No support for DOCKER_TLS_VERIFY

PatrickLang opened this issue 8 years ago · 3 comments

I have a Docker Swarm mode cluster set up with TLS, but no unencrypted or unix socket access since it's Windows. I'm using @StefanScherer 's steps with a few changes:

DOCKER_HOST is set to port 2376 instead of 2375 or :0.0
DOCKER_TLS_VERIFY is set to 1
Certificates are bind mounted into user's .docker directory

I would expect this to work since it follows the typical environment variables and certificates used for docker.exe and docker-compose.exe, but no luck.

Specific commands:

$ip=(Get-NetIPAddress -AddressFamily IPv4 `
   | Where-Object -FilterScript { $_.InterfaceAlias -Eq "vEthernet (HNS Internal NIC)" } `
   ).IPAddress

docker run -d -p 8080:8080 -e DOCKER_HOST=${ip}:2376 `
                           -e DOCKER_TLS_VERIFY=1 `
                           -v "$env:USERPROFILE\.docker:c:\users\containeradministrator\.docker" `
                           --name=visualizer `
                           stefanscherer/visualizer-windows

It fails to attach to the TLS port:

docker : npm info it worked if it ends with ok
    + CategoryInfo          : NotSpecified: (npm info it worked if it ends with ok:String) [], RemoteException
    + FullyQualifiedErrorId : NativeCommandError


npm info using npm@2.15.9
npm info using node@v4.6.1
npm info ok
npm info it worked if it ends with ok
npm info using npm@2.15.9
npm info using node@v4.6.1
npm info prestart swarmVisualizer@0.0.1
npm info start swarmVisualizer@0.0.1
> swarmVisualizer@0.0.1 start C:\app
> node server.js

172.20.192.1:2376
problem with request: Parse Error
Error: Parse Error
    at Error (native)
    at Socket.socketOnData (_http_client.js:322:20)
    at emitOne (events.js:77:13)
    at Socket.emit (events.js:169:7)
    at readableAddChunk (_stream_readable.js:153:18)
    at Socket.Readable.push (_stream_readable.js:111:10)
    at TCP.onread (net.js:536:20)
problem with request: Parse Error

The last error stack repeats several times.
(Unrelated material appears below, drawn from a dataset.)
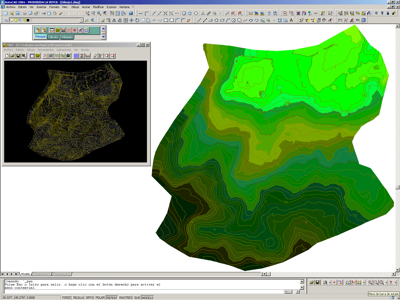Activate the zoom magnifier icon in MDT toolbar

tap(107, 56)
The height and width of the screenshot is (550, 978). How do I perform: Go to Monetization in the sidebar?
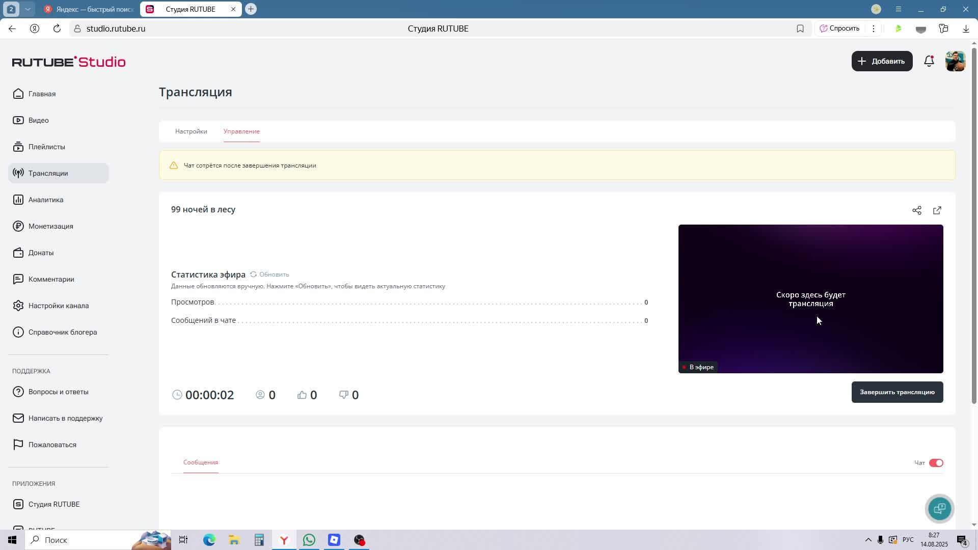tap(50, 226)
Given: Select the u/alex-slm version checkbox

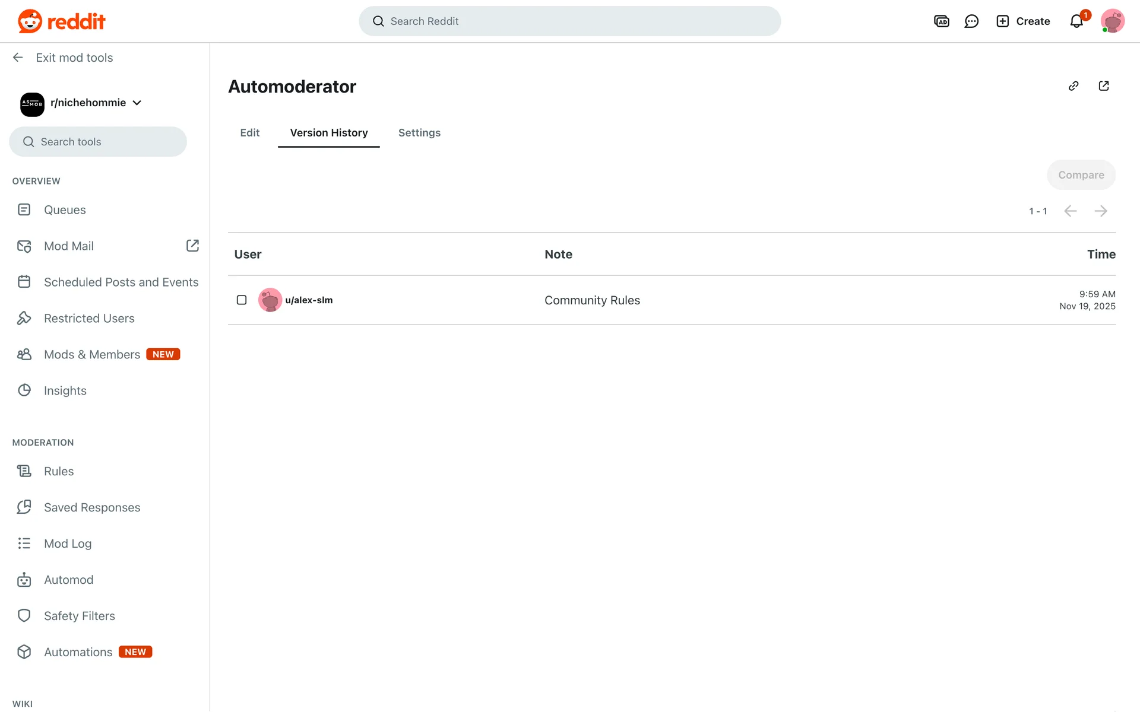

Answer 1 · 2017-01-03T08:10:18.000Z

I haven't tried it with TLS yet, but found this older comment #6 (comment) and it seems there is some work needed to fix it in the code.

Answer 2 · 2017-01-03T10:56:28.000Z

ping @PatrickLang there is a PR #47 or use the Docker image stefanscherer/visualizer-windows:allow-tls with your specified commands from above.

Answer 3 · 2017-01-04T07:05:34.000Z

Thanks! I added some comments to the PR with my testing